Barcelona se quedó
allí mirando al mar, de espalda a las montañas o eso creí yo ver. Hacía calor,
pero por la calle Muntaner soplaba una brisa acariciante. Respiré los efluvios
que venían del mar y la letra de una canción romántica se apoderó de mis
pensamientos: “mirando el mar soñé que estabas tú mi amor…”. Siempre es
reconfortante pensar en positivo y en el otro, que podría estar y no estar y
nunca se sabe si estando sería tan placentero como se sueña o como se desea.

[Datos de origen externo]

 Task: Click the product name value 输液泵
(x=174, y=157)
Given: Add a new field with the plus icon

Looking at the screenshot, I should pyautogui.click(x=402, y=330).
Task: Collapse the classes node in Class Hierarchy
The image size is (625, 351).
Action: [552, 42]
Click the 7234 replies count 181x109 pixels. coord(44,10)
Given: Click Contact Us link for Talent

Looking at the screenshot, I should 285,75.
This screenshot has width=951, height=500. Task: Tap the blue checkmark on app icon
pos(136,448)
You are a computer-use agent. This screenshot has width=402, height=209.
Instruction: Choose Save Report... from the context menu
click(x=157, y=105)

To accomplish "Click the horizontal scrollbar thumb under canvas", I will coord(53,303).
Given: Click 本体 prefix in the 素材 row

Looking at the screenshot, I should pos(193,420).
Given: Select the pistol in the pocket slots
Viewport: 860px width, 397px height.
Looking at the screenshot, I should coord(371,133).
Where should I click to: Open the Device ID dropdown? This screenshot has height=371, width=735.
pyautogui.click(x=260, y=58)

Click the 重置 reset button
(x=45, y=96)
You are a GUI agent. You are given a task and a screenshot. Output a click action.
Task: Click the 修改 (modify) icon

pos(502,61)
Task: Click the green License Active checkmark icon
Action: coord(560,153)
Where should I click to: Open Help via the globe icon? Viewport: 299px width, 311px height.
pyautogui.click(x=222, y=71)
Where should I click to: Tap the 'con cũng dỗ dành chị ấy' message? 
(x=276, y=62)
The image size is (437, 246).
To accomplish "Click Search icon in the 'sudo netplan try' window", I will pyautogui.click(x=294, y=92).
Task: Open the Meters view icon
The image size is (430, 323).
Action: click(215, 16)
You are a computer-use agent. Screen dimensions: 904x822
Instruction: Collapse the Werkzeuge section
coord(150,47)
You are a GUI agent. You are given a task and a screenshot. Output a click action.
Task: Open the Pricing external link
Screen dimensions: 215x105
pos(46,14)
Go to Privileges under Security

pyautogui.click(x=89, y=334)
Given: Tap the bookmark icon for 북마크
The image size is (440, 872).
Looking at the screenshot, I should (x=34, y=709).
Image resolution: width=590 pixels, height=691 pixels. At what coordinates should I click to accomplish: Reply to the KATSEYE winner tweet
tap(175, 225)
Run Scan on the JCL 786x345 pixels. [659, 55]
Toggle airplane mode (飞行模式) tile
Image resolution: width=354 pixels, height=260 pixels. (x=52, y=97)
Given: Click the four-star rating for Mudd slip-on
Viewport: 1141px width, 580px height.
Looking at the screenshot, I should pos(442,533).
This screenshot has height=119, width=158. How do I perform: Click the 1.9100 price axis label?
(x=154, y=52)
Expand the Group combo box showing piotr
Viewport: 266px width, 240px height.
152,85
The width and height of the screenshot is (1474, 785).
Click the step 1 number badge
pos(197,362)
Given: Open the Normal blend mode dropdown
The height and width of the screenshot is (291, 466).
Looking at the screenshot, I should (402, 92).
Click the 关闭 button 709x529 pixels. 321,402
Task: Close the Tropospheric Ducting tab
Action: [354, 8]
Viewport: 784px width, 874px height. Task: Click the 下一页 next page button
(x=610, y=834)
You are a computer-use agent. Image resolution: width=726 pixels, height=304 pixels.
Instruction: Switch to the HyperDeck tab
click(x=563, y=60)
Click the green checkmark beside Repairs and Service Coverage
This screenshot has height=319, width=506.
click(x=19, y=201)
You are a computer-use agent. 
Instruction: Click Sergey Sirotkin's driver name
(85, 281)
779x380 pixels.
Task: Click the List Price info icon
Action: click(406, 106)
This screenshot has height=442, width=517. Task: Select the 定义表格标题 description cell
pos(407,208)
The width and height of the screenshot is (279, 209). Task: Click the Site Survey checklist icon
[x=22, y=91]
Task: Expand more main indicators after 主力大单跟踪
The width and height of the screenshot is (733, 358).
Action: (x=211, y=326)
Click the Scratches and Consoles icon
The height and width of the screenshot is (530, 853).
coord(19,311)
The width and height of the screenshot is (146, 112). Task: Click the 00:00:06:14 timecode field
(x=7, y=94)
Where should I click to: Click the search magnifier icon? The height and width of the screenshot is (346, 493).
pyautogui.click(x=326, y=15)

Después, la ciudad palpitante con sus semáforos y sus aceras de siempre y sus
anchas avenidas y mi reloj marcándome los pasos. El hotel donde me hospedo se
levanta furioso con sus quince pisos sobre un cielo tan azul como el de
Sevilla. La habitación es acogedora llena de espejos que multiplica los
objetos. Me parece una buena ciudad para vivir, para ganar otra vida en alguna
tómbola y afincarse aquí y ponerse el mundo por montera. Pero, ¿y las raíces, y
los hijos, y la familia…? ¿Y yo? Es cuestión de perderse por la feria de la
vida y disparar con certeza a ese objetivo que te premie con una segunda
oportunidad. El AVE me devuelve de nuevo a Sevilla. Corre a trescientos
kilómetros por horas. No es hora de pensar sino de dejarse llevar y cruzar los
túneles, los Pirineos de Lleida, la llanura de Castilla la Nueva, los túneles
de Sierra Morena y las huertas de las riberas del Guadalquivir, para seguir
avanzando hacia el sur, hacia casa, hacia el pan nuestro de cada día, hacia
esta segunda piel que me envuelve con sus paredes y sus ventanas, con mis
plantas de sombra y mis plantas de sol. Mañana será otro día.